SCHURZ, Nev.—The three organizers from the Clinton campaign had traveled all the way to this small town nestled between jagged mountains and broad plains in ultra-rural Mineral County, more than 350 miles from Las Vegas and 100 miles from Reno, to meet with five people on a Native American reservation.

With a small circle of folding chairs in the Walker River Paiute Reservation's Agai-Dicutta ("Trout Eaters" in the Paiute language) Community Center, the room was set up like any other organizing meeting: Handwritten posters hung on the wall, waiting to be filled in, featured prompts like "I support Hillary because"..." and "These are the issues that are important to me."..." But there were two others that don't often appear in campaign organizing materials: "I know for a fact that the Indian vote can sway a statewide election." And: "I caucus/I vote because I know the power of the native vote."

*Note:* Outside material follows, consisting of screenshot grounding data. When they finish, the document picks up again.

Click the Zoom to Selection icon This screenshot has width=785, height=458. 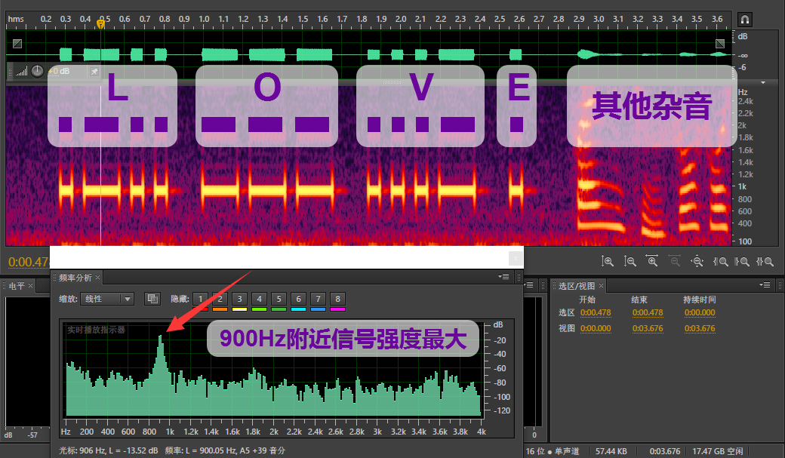tap(765, 261)
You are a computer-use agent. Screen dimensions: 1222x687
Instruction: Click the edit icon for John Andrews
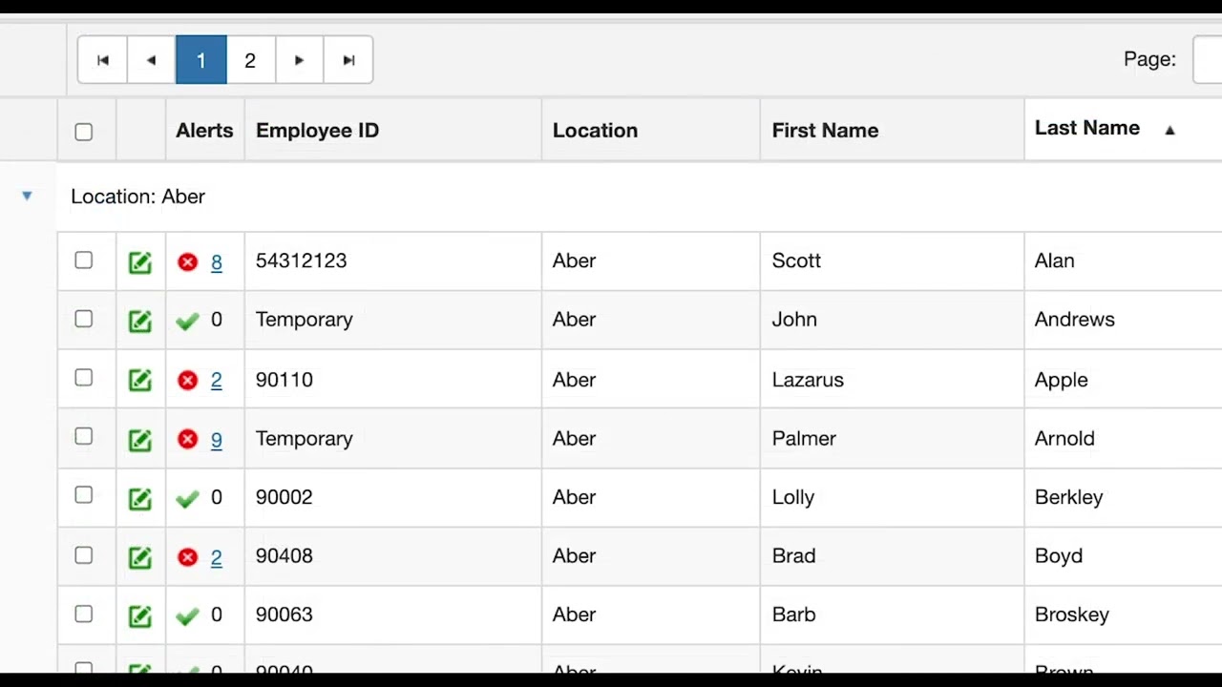pos(140,321)
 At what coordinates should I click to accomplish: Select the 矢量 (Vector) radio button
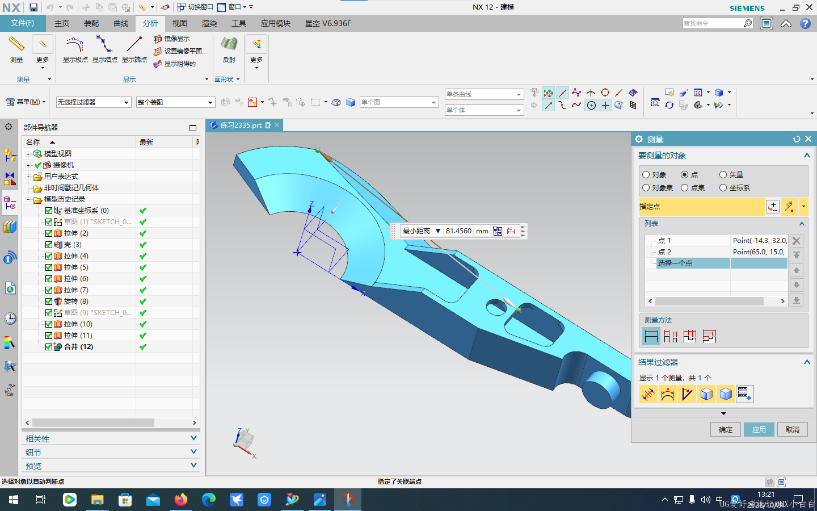(723, 175)
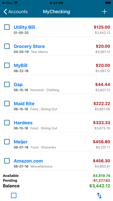The image size is (113, 201).
Task: Tick the Meijer transaction checkbox
Action: (x=7, y=142)
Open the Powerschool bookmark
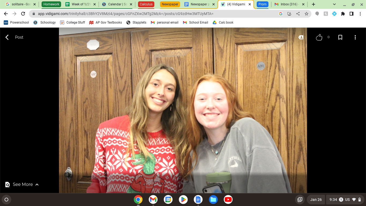366x206 pixels. tap(16, 23)
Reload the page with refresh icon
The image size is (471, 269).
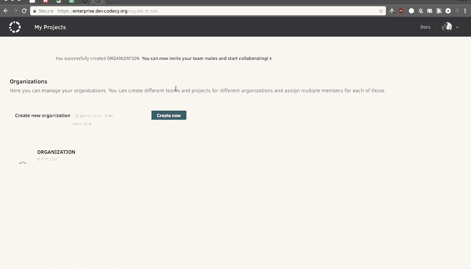click(24, 11)
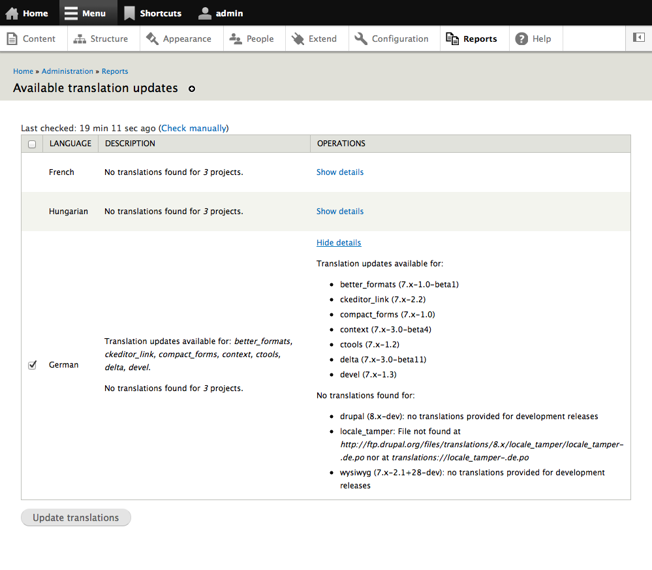Go to Administration breadcrumb link
The image size is (652, 570).
(x=67, y=71)
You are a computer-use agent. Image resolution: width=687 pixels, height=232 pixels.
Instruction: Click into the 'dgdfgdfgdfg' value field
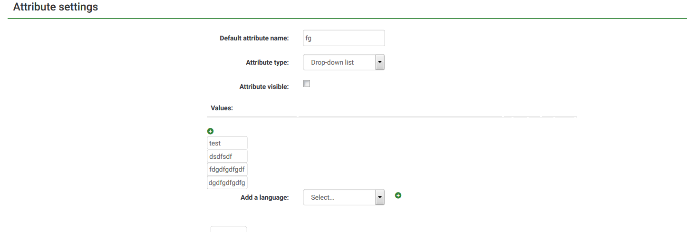click(227, 183)
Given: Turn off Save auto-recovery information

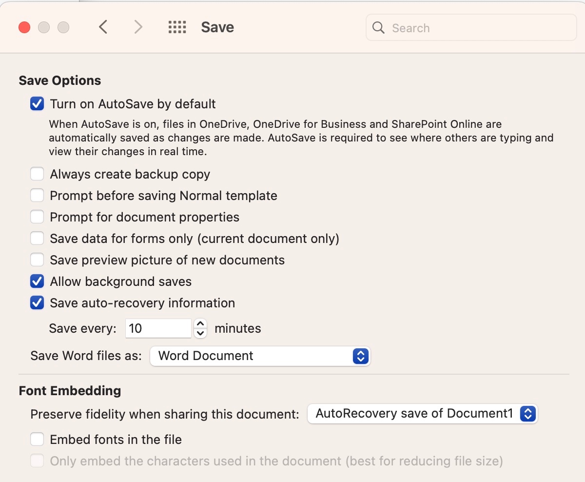Looking at the screenshot, I should point(37,303).
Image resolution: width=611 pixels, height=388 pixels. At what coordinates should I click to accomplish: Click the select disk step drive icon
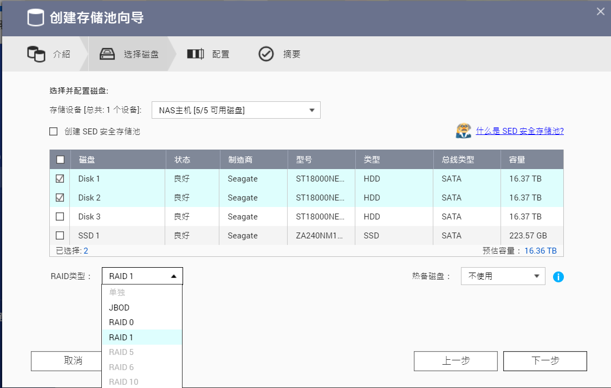click(x=107, y=54)
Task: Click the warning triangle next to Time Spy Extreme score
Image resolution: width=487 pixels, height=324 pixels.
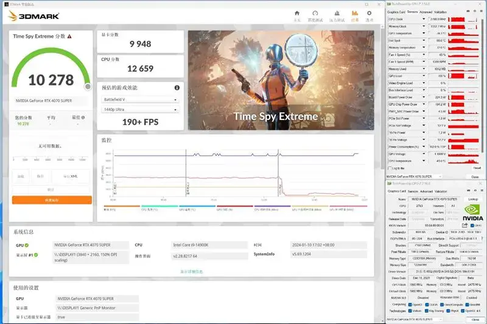Action: pos(69,37)
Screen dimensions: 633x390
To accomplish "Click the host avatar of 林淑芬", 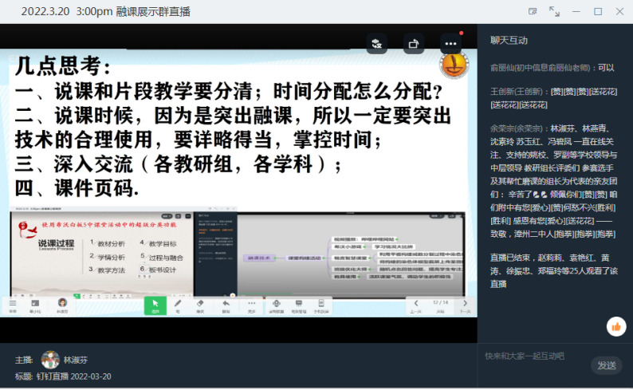I will click(x=50, y=360).
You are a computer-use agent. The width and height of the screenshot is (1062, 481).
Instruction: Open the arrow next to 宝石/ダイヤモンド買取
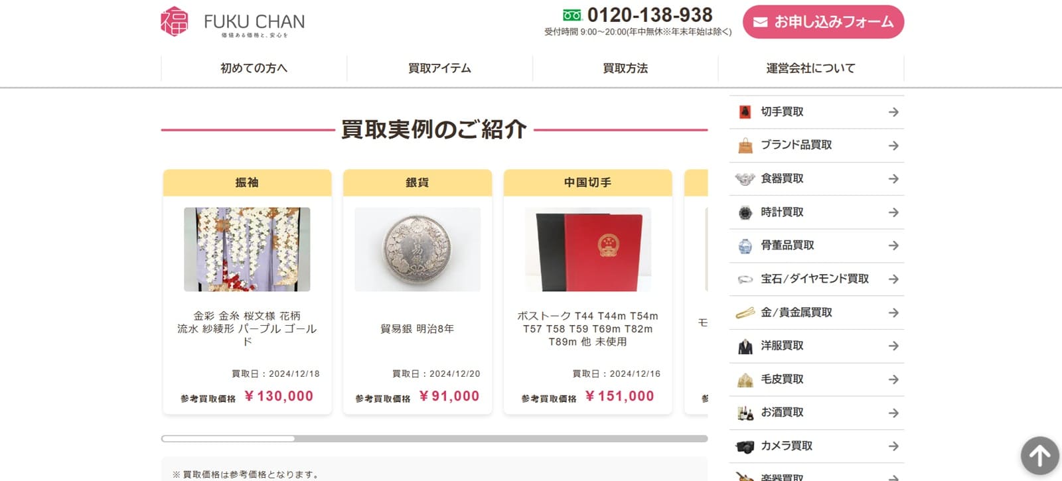pyautogui.click(x=893, y=279)
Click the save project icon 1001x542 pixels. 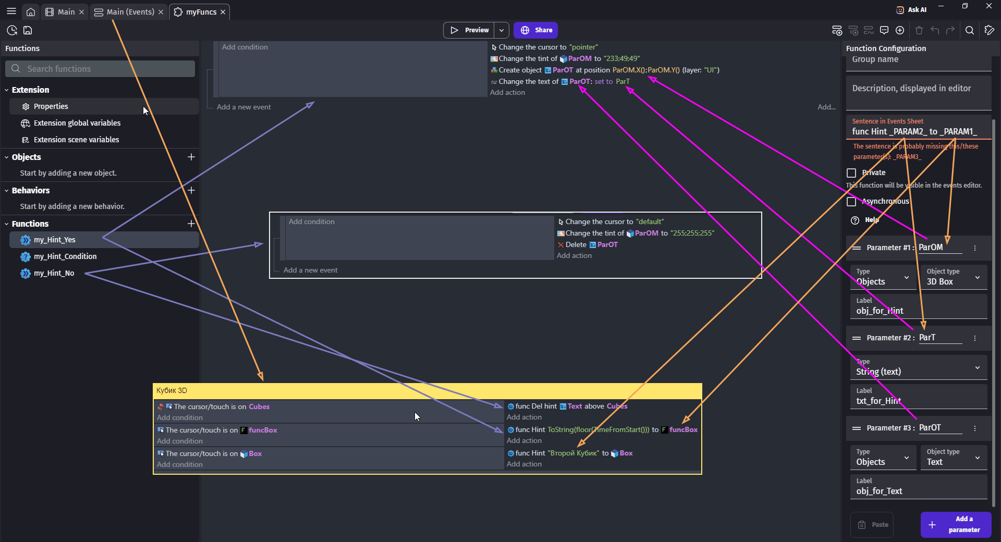point(28,30)
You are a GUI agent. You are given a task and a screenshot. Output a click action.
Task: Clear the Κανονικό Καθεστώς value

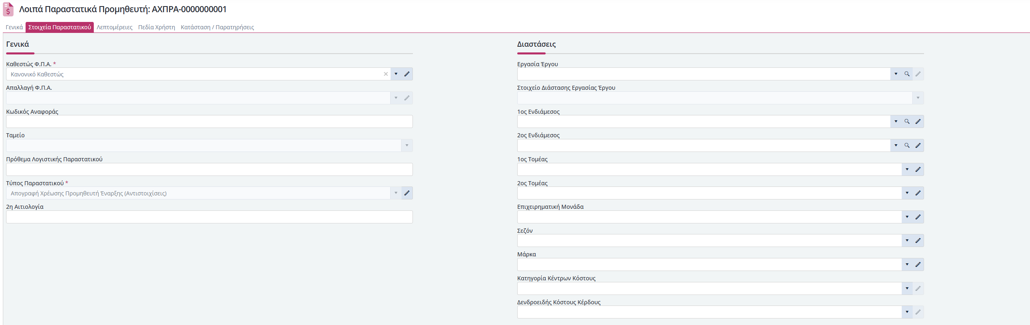(x=386, y=74)
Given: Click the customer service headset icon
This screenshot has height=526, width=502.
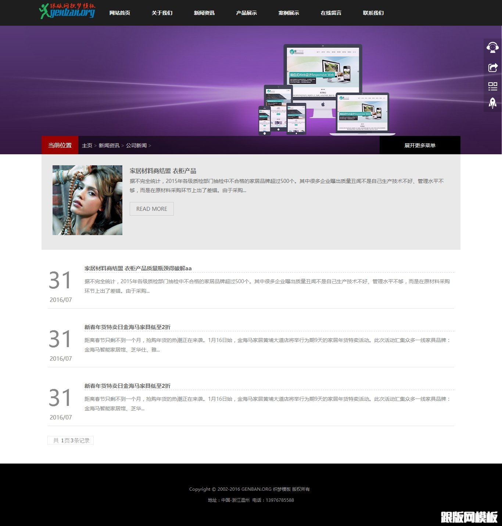Looking at the screenshot, I should pos(492,48).
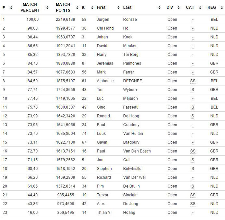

There's little payoff for the Clinton campaign to spend its time in such a far-flung part of the state. From a dollar-per-caucus-goer perspective, the campaign could score a broader audience in Nevada's urban centers. But meetings like these are part of the hyper-granular organizing strategy helmed by Clinton's national campaign manager, Robby Mook, and a real-life manifestation of the campaign's unrelenting motto of 2016: flood the early states with field organizers in order to leave no stone unturned and no potential Democratic voter untouched.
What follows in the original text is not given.